Final answer:
By using the coefficient of linear expansion for brass, we can calculate the necessary temperature increase for the rod to be 2.5% longer. This requires heating the brass rod to approximately 1300 \(^{\circ}C\) from an initial temperature of 30 \(^{\circ}C\).
Step-by-step explanation:
First, the linear thermal expansion formula needs to be used to determine the temperature increase required for a brass rod to expand by 2.5%. The formula is:
\(\Delta L = L_{0} \cdot \alpha \cdot \Delta T\)
Where \(\Delta L\) is the change in length, \(L_{0}\) is the original length, \(\alpha\) is the coefficient of linear expansion for brass (approximately \(19 \times 10^{-6} \; ^{\circ}C^{-1}\)), and \(\Delta T\) is the change in temperature in degrees Celsius.

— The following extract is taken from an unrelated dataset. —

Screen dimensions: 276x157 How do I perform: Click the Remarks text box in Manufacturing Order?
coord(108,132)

Given that we want the rod to be 2.5% longer, we replace the \(\Delta L\) with \(0.025 \cdot L_{0}\) and solve for \(\Delta T\) as follows:
\(0.025 \cdot L_{0} = L_{0} \cdot \alpha \cdot \Delta T\)
\(\Delta T = \dfrac{0.025}{\alpha}\)
\(\Delta T = \dfrac{0.025}{19 \times 10^{-6}}\)

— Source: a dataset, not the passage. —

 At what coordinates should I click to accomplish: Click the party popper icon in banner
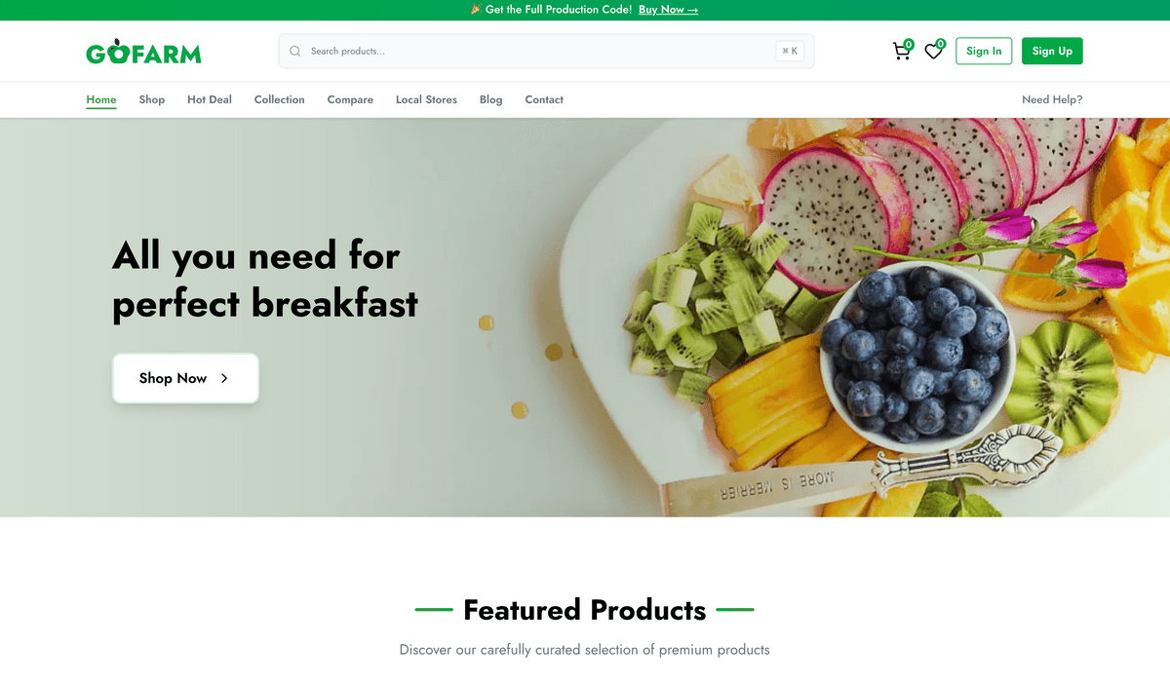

\(\Delta T \approx 1316 \; ^{\circ}C\)
Since the initial temperature is 30 \(^{\circ}C\), the final temperature (T) would be:
\(T = 30 \; ^{\circ}C + 1316 \; ^{\circ}C\)
\(T \approx 1346 \; ^{\circ}C\)
To two significant figures, the brass rod needs to be heated to approximately 1300 \(^{\circ}C\) to be 2.5% longer than its original length at 30 \(^{\circ}C\).